ANAFARTALAR KUMANDANI MUSTAFA KEMAL İLE MÜLAKAT -30-

ANAFARTALAR KUMANDANI MUSTAFA KEMAL İLE MÜLAKAT -30-

Mesuliyetten korkan kumandanların kararlar veremediklerini görmüşümdür

 

 

ATATÜRK 30 AĞUSTOS’U ANLATIYOR -9-

27 temmuz 5.50 evvelde 12’nci fırka, taarruzunun ilerlediğini ve tertibatını raporla bildiriyordu. 7’nci fırkadan ve taarruza başlandığına dair malûmat alındı. Taarruz her iki fırkada muvaffakiyetle devam etti. Artık o günkü muharebenin muhtelif safhalarda sevk ve idaresi için verilmiş emirlerle alınmış raporlar ve sair teferruatı icraîyeden sarfı nazar edelim de neticeyi söyleyelim: Şuhla şarkında bulunan düşmanın bir kolordusu ve Büyük Anafarta istikametinde de bir fırka kadar kuvveti mağlûp edilmiş ve kâmilen gayrimüsait bir vaziyete atılmıştır.

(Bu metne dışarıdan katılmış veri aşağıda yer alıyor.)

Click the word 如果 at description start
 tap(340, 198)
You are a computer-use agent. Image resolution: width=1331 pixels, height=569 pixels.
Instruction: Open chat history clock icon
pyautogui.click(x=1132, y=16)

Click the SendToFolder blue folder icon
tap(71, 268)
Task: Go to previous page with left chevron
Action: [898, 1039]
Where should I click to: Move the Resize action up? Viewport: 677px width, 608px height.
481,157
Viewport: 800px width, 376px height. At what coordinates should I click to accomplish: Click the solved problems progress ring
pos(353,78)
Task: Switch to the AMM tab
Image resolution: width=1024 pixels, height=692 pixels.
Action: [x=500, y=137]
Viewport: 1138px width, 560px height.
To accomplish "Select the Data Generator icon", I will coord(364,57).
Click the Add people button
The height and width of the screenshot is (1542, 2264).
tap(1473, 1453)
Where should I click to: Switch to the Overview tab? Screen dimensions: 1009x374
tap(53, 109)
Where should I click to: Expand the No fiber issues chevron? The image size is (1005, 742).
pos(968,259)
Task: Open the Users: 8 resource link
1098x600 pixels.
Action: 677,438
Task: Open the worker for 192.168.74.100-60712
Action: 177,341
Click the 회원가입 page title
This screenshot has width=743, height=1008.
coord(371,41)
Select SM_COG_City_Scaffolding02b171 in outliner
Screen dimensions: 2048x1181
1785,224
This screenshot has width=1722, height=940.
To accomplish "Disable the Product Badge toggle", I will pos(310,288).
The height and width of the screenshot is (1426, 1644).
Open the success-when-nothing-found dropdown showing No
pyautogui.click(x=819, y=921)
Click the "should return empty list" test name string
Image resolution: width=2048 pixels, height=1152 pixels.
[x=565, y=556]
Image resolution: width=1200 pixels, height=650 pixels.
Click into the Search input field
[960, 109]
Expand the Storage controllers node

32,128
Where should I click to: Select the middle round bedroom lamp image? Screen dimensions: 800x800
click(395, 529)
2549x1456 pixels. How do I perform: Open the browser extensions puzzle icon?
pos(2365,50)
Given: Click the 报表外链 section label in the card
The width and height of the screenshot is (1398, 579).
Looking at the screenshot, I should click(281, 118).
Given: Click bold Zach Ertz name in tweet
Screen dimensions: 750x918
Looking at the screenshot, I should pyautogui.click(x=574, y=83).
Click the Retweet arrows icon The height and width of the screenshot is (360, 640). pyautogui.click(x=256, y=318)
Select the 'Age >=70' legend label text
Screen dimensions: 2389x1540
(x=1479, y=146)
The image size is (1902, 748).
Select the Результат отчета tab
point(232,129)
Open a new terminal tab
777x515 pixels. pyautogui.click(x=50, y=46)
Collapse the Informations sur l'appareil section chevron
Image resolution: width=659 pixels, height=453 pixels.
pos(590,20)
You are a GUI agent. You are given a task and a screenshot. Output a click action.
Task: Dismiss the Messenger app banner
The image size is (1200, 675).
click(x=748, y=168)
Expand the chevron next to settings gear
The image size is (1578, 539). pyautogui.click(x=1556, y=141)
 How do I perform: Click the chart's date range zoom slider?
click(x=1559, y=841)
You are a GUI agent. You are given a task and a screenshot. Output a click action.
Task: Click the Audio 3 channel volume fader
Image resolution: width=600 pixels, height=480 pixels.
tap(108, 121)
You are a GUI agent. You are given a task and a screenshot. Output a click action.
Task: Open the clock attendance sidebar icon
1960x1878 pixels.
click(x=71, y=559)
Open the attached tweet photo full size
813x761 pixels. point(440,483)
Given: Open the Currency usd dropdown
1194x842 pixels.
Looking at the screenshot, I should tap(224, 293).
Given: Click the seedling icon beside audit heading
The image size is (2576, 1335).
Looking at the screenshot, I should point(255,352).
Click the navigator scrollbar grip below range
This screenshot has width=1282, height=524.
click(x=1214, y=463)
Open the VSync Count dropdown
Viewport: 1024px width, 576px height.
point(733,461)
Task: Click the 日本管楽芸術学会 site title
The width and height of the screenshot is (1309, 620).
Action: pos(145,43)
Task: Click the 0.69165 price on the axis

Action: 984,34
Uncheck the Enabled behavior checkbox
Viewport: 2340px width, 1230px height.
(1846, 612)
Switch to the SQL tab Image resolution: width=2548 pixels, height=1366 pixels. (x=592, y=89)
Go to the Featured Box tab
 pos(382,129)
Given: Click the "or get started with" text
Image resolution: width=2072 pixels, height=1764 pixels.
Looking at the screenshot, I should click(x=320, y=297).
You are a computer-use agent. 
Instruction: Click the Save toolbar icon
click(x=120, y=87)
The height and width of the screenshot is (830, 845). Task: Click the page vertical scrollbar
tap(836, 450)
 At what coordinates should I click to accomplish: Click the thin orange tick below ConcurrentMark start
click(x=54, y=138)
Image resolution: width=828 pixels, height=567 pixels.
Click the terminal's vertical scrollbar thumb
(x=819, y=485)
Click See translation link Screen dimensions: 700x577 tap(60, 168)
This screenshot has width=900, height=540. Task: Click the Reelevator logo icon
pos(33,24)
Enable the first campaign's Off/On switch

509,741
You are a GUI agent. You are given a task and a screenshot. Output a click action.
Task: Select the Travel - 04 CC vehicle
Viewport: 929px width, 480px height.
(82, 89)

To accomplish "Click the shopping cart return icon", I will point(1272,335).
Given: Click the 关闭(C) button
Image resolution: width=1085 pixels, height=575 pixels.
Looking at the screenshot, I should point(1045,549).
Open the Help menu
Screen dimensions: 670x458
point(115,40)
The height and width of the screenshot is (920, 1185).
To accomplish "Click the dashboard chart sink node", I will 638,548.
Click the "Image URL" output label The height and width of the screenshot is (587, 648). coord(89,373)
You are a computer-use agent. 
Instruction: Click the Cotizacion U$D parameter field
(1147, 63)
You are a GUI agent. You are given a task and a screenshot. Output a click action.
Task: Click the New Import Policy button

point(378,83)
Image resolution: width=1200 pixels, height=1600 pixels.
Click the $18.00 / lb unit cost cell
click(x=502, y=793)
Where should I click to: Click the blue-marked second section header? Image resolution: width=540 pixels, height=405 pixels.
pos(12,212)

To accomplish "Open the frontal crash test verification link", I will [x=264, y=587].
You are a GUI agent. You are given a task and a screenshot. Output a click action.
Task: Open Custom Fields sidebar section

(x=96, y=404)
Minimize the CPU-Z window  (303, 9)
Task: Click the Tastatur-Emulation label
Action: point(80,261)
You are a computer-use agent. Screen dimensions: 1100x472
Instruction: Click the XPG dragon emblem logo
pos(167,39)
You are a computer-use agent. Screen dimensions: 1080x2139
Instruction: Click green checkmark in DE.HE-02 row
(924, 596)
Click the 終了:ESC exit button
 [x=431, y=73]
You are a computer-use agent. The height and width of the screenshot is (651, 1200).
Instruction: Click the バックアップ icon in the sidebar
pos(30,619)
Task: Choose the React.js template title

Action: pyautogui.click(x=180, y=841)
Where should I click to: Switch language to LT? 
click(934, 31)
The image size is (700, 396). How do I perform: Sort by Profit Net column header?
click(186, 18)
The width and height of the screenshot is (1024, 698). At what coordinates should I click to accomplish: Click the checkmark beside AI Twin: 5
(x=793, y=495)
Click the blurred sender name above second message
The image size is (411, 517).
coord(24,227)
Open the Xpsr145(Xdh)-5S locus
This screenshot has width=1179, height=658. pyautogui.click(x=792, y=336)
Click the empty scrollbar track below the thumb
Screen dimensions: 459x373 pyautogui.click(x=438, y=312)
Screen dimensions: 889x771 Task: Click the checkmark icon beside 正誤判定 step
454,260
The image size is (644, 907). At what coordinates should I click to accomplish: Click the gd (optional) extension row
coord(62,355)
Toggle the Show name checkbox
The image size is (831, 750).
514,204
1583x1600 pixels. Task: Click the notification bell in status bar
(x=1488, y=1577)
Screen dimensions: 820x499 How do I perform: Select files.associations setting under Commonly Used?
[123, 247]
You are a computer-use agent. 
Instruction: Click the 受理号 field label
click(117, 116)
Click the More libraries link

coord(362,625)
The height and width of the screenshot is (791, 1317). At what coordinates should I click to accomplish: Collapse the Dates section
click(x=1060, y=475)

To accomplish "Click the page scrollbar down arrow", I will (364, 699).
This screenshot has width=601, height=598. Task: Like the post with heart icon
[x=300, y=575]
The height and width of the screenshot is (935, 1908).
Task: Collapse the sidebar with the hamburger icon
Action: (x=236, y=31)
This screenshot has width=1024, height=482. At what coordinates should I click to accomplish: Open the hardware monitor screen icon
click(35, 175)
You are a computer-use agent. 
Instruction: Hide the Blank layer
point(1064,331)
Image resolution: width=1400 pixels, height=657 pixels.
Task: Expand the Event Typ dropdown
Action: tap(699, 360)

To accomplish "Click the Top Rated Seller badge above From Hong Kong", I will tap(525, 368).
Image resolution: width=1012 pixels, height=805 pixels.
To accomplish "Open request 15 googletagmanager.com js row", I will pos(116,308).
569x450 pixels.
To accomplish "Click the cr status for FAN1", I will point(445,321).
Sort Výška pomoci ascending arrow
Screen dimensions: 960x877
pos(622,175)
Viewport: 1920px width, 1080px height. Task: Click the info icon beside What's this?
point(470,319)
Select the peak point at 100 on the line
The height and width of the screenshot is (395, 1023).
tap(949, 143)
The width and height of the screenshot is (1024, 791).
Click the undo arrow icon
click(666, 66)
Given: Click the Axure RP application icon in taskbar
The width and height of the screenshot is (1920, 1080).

Ben mağlûp düşmanın bu derece faikıyyetini (üstünlük) gördükten sonra kazanılan muvaffakiyetle iktifa ettim. Taarruzu durdurdum. Elde edilen siperlerin tahkim olunmasını, orada yerleşilmesini emrettim.
-Bu kadar faik (üstün) olduğunu söylediğiniz bir kuvvet böyle, bir gün içinde neden mağlûp oldu?
Paşa, masasının üzerinde duran kitabı açarak:
-Bunun cevabını en iyi Hamilton’un kendi raporunda okuyabilirsiniz? Benim o gün gördüğüm sebep şudur: Düşman muhtelif kollarla toplu nizamda olarak ilerliyordu. Bu yürüyüş kolları önlerinde henüz ne hiçbir mevcudiyete, ne de hiçbir faaliyete tesadüf etmeyeceklerini zannediyorlardı. Onun için önlerinde hafif avcı hattı bulundurmakla iktifa etmişlerdi. Bir taraftan kuvvetli ve fedakâr avcılarımızın hâkim sırtlardan inerek mezkûr düşman kollarının başlarına atılmaları, bir taraftan da topçularımızın isabetli şarapnellerinin yanaşık düşman kolları üzerine tesir etmesi düşmanda inzibatı da, kuveyi mâneviyeyi de, kumandayı da ihlâl etti. Baş taraftan tardedilen hafif avcı hatları bu sebeple geriden takviye olunamadı. Düşman da kâmilen gözlerini geriye çevirmek ve kaçmak tarikını (yolunu) tercih etti. Filhakika (hakikaten) düşman kolordusunda kumandanların müessir olmadığını da Hamilton bilâhare itiraf etmiştir. Fakat benim istiğrap ettiğim cihet Hamilton’un bizzat kendisi de oraya geldiği halde emrini yine infaz edememiş olmasıdır. Her halde Hamilton da dahil olduğu halde İngiliz kumandanları beyninde çok müzakere, çok tereddüt olması, ve bilhassa mes’uliyet korkusu, bize kendilerini mağlûp etmek fırsatını bahşetmiştir. Filhakika mes’uliyetten korkan kumandanların hiçbir vakit icap eden kararları veremediklerini, bunun neticesinde ise acı felâketler husule geldiğini bizzat ben de muhtelif zamanlarda görmüşümdür.
O gün ihraz (kazanılan) olunan muvaffakiyet pek ziyade şayanı memnniyettir. Fakat vaziyeti umumîyenin ıslah ve temini ve binnetice(neticede) payitahtın tamamen emniyetli bir surette muhafazası noktai nazarından beni henüz tatmin etmiyordu. Çünkü düşman üç gündür Arıburnu ile Azmak arasında başkaca mühim kuvvetlerle icra ettiği mütevali ve fedakârane hücumlar sayesinde Conkbayırı ve Şahintepe’de mevcut tehditkâr vaziyete sahip bulunuyordu.
Filhakika Hamilton bütün Kocaçimen silsilesine malik olmak noktai nazarından Conkbayırı’ının zabtını muvaffakiyetine beraeti istihlâl addediyor, bu mevzii, mihveri harekât addediyordu.